RECORDS FOR THE EXERCISE below:

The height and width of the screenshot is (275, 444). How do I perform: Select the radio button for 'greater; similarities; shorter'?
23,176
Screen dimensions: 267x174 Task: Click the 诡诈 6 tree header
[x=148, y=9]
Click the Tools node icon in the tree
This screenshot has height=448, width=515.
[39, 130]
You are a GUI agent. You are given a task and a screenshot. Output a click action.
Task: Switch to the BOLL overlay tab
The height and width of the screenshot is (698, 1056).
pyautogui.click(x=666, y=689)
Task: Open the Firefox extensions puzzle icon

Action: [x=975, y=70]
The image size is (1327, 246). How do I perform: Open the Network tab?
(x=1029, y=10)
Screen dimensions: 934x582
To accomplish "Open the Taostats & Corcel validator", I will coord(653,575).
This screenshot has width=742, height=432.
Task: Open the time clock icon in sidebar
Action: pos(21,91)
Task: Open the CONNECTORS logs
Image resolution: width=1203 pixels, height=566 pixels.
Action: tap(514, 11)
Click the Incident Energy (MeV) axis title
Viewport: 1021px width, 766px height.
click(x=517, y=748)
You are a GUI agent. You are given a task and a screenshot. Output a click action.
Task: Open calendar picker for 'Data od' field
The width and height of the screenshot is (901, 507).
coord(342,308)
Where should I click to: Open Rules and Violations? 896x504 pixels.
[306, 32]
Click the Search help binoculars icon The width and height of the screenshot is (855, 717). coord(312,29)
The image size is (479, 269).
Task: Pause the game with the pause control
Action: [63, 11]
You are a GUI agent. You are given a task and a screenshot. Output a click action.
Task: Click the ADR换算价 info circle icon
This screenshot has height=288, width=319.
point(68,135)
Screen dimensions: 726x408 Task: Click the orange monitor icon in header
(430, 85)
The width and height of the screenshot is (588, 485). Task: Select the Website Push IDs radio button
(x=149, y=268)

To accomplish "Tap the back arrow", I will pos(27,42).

End of RECORDS FOR THE EXERCISE.

EXERCISE DETAILS - Would you transcribe the entries above exactly as they appear?

RESPONSE AREA -
The height and width of the screenshot is (275, 444). How do I perform: Select the radio button for 'greater; similarities; shorter'?
23,176
Screen dimensions: 267x174 Task: Click the 诡诈 6 tree header
[x=148, y=9]
Click the Tools node icon in the tree
This screenshot has height=448, width=515.
[39, 130]
You are a GUI agent. You are given a task and a screenshot. Output a click action.
Task: Switch to the BOLL overlay tab
The height and width of the screenshot is (698, 1056).
pyautogui.click(x=666, y=689)
Task: Open the Firefox extensions puzzle icon

Action: [x=975, y=70]
The image size is (1327, 246). How do I perform: Open the Network tab?
(x=1029, y=10)
Screen dimensions: 934x582
To accomplish "Open the Taostats & Corcel validator", I will coord(653,575).
This screenshot has width=742, height=432.
Task: Open the time clock icon in sidebar
Action: pos(21,91)
Task: Open the CONNECTORS logs
Image resolution: width=1203 pixels, height=566 pixels.
Action: tap(514, 11)
Click the Incident Energy (MeV) axis title
Viewport: 1021px width, 766px height.
click(x=517, y=748)
You are a GUI agent. You are given a task and a screenshot. Output a click action.
Task: Open calendar picker for 'Data od' field
The width and height of the screenshot is (901, 507).
coord(342,308)
Where should I click to: Open Rules and Violations? 896x504 pixels.
[306, 32]
Click the Search help binoculars icon The width and height of the screenshot is (855, 717). coord(312,29)
The image size is (479, 269).
Task: Pause the game with the pause control
Action: [63, 11]
You are a GUI agent. You are given a task and a screenshot. Output a click action.
Task: Click the ADR换算价 info circle icon
This screenshot has height=288, width=319.
point(68,135)
Screen dimensions: 726x408 Task: Click the orange monitor icon in header
(430, 85)
The width and height of the screenshot is (588, 485). Task: Select the Website Push IDs radio button
(x=149, y=268)

To accomplish "Tap the back arrow", I will pos(27,42).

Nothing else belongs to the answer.